Start of SOURCE DATA
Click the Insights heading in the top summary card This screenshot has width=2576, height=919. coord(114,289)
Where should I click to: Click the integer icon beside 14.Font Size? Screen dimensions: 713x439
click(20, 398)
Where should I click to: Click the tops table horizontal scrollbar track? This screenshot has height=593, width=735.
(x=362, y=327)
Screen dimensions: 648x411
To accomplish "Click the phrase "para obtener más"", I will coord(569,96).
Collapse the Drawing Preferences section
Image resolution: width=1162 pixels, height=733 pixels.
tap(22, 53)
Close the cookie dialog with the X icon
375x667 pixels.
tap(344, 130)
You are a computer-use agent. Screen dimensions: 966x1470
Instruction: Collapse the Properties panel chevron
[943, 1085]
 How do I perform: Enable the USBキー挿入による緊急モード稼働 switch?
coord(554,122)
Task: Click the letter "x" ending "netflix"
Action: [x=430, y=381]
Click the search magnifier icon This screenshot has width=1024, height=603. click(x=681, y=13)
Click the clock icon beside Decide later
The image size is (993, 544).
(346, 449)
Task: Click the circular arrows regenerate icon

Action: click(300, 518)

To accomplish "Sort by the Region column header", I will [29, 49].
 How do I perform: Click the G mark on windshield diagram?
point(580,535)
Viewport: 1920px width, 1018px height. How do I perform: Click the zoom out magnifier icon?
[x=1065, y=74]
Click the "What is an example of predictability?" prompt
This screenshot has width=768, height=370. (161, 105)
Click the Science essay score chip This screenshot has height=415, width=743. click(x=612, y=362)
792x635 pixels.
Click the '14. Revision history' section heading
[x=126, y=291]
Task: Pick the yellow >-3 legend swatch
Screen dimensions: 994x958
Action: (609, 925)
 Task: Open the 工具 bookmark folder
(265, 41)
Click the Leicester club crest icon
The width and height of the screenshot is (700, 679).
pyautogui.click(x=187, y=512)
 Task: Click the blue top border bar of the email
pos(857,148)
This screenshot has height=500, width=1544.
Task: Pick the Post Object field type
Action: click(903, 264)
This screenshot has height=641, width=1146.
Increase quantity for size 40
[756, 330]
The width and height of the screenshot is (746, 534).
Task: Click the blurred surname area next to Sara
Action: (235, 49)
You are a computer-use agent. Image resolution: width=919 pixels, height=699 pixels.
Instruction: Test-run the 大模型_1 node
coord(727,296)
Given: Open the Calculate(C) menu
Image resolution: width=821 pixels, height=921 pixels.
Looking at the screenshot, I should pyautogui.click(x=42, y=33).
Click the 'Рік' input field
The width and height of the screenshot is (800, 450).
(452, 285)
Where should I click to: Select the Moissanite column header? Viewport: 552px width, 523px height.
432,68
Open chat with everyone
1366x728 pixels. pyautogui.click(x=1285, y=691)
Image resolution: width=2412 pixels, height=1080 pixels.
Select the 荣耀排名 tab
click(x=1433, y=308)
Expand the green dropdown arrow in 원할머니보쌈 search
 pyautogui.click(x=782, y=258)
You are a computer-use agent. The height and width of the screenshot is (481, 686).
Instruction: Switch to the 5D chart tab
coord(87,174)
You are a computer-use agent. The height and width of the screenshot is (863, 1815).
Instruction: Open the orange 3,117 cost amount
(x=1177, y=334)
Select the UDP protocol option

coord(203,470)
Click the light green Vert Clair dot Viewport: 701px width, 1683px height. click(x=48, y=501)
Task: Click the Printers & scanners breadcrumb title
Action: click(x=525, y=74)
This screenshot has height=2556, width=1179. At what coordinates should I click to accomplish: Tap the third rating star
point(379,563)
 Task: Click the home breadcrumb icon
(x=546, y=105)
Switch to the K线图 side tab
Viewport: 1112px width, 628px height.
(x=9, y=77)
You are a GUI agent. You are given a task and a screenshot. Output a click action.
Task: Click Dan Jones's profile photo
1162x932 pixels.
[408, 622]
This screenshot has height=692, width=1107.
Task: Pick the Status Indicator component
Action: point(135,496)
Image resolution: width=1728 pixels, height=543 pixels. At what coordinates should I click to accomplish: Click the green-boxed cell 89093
End of SOURCE DATA
- WHAT IS BEING ASKED
The answer must be every line from the entries above that holds the string "computer".

- RESULT
You are a computer-use agent. Screen dimensions: 966x1470
You are a computer-use agent. Image resolution: width=919 pixels, height=699 pixels.
You are a computer-use agent. The height and width of the screenshot is (481, 686).
You are a computer-use agent. The height and width of the screenshot is (863, 1815).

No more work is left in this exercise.